Identification of the disulfide-linked peptides in oxidized HePTP, STEP, and PTPRR using LC-MS. A–C, STEP, PTPRR, and HePTP treated with H₂O₂ (top) or treated with H₂O₂ and subsequently incubated with 10 mm DTT and 55 mm IAM (bottom). Mass errors at MH⁴⁺ were 6.0, 5.2, and −0.2 ppm for STEP, PTPRR, and HePTP, respectively.

Table 2.

Monoisotopic masses of disulfide-linked peptides of HePTP, STEP, and PTPRR detected using LC-MS

PTPs	MH4+	Mass difference	MH5+	Mass difference
		ppm		ppm
HePTP	843.1815	−0.2	674.7472	5.0
STEP	1315.8737	6.0	1052.8973	3.0
PTPRR	572.2944	5.2	458.0387	1.6

HePTP does not stabilize its reversibly oxidized state by forming a disulfide bond with its BC

To identify the mechanism used by HePTP to stabilize its reversibly oxidized state, we generated a BC residue-deficient variant (HePTP(C183S)) and measured its ability to be reactivated. CD studies showed that the secondary structure and stability of HePTP(C183S) were unaffected by the mutation (supplemental Fig. S5A). However, the catalytic activity of HePTP(C183S) was reduced 7-fold when compared with wt (supplemental Fig. S5B; supplemental Table S1; to compensate for the reduced activity of HePTP(C183S), increased protein concentrations were used for all experiments). We then measured the H₂O₂-mediated inactivation and subsequent reactivation by DTT of HePTP(C183S). Unexpectedly, and unlike STEP(C384S) and PTPRR(C501S), the H₂O₂-mediated inhibition of HePTP(C183S) is fully reversible, reaching levels virtually identical to that observed for wt HePTP (Fig. 4, E and F). Thus, these data show that the HePTP BC (Cys¹⁸³) is dispensable for HePTP reversible oxidation.

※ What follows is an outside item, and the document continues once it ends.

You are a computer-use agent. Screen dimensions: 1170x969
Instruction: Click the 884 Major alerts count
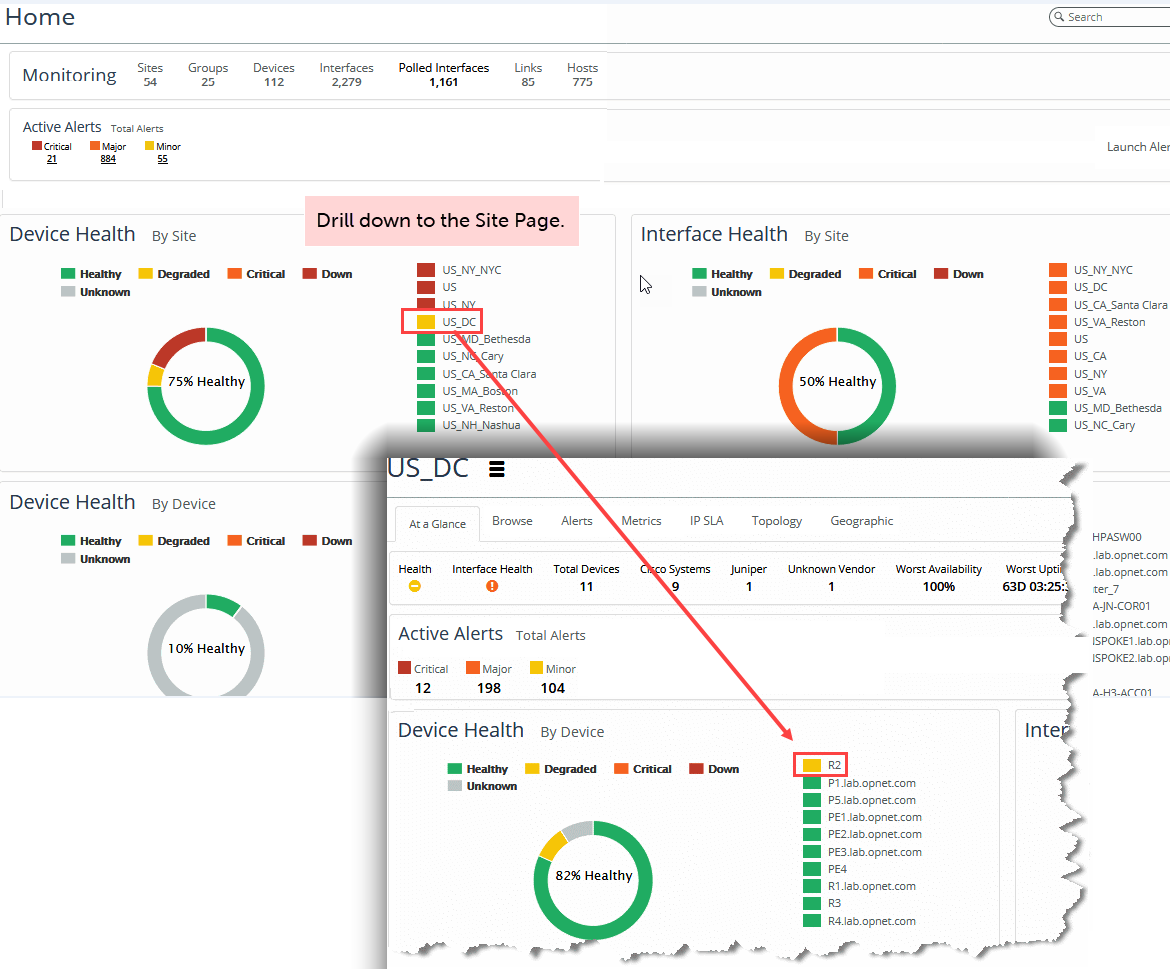(108, 159)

To identify if an alternative cysteine is responsible for stabilizing the reversibly oxidized state of HePTP, we examined two surface exposed cysteines: Cys¹¹⁶ and Cys²⁰⁷. Unlike Cys¹⁸³, Cys¹¹⁶ and Cys²⁰⁷ are distal from the active site, ∼20 Å away from Cys²⁷⁰. We then measured the H₂O₂-mediated inactivation and subsequent reactivation by DTT of HePTP(C207S) and HePTP(C116S). Unlike HePTP(C183S), the enzymatic activity of both HePTP(C116S) and HePTP(C207S) is essentially identical to that of HePTP (supplemental Table S1; supplemental Fig. S5B). They are also equally susceptible to H₂O₂-mediated inactivation (Fig. 4E). However, only HePTP(C207S) is reactivated by DTT; HePTP(C116S) is not (Fig. 4F). This demonstrates that Cys¹¹⁶ is required to stabilize the reversible oxidized state of HePTP.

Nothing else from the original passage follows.